(Data provided Opens)

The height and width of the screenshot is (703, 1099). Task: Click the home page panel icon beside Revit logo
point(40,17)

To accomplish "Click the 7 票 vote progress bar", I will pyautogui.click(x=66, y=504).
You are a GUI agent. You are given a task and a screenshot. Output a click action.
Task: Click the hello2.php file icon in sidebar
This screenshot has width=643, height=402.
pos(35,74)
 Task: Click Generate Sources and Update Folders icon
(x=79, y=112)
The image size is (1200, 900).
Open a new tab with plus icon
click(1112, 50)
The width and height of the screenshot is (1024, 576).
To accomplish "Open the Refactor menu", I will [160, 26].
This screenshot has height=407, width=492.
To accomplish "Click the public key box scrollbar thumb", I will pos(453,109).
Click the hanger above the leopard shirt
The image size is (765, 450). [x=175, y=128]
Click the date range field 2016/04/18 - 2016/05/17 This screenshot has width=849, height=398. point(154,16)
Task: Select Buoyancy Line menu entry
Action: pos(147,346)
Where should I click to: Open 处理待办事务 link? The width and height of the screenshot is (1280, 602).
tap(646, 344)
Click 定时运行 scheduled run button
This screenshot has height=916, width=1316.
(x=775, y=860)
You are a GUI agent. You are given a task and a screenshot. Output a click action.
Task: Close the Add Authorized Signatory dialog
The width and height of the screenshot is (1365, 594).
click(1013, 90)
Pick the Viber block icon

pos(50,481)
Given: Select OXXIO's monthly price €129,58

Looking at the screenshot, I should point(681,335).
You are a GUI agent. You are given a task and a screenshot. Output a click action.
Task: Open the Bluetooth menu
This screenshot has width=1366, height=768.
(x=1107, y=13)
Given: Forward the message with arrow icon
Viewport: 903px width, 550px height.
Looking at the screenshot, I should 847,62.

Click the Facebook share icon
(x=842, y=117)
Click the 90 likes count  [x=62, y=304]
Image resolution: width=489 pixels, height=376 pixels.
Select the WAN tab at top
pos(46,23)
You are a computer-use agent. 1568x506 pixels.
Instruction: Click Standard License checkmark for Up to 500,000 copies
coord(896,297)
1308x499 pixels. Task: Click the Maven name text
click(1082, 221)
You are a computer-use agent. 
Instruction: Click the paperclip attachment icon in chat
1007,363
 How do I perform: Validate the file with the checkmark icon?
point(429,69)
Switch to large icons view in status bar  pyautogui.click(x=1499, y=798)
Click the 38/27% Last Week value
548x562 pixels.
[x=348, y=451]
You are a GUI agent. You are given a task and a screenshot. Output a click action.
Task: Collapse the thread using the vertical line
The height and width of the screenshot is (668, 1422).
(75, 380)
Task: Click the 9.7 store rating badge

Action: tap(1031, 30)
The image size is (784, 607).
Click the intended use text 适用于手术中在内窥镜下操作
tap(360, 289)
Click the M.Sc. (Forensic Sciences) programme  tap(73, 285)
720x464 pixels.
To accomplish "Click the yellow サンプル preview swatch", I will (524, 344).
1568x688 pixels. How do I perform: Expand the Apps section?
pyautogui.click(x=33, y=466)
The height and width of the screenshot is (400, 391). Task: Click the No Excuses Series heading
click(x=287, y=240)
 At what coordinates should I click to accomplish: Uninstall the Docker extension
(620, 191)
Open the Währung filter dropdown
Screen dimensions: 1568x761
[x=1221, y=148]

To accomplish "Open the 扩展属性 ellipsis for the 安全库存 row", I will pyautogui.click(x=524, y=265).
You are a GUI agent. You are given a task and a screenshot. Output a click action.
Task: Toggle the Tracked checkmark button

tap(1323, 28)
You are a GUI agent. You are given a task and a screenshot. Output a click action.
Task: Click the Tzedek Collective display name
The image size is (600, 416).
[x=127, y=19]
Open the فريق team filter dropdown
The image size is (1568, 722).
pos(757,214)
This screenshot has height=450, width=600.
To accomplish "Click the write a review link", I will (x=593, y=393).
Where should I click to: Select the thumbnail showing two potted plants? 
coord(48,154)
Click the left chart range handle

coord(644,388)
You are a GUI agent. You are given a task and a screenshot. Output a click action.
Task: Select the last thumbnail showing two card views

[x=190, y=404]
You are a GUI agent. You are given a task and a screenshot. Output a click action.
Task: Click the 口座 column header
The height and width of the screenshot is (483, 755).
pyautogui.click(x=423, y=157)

(Data provided Closes)

▶ _What this task involves_:
Out of the material above, select every line that holds the string "computer".

▶ _Written answer_:
You are a computer-use agent. 1568x506 pixels.
You are a computer-use agent. 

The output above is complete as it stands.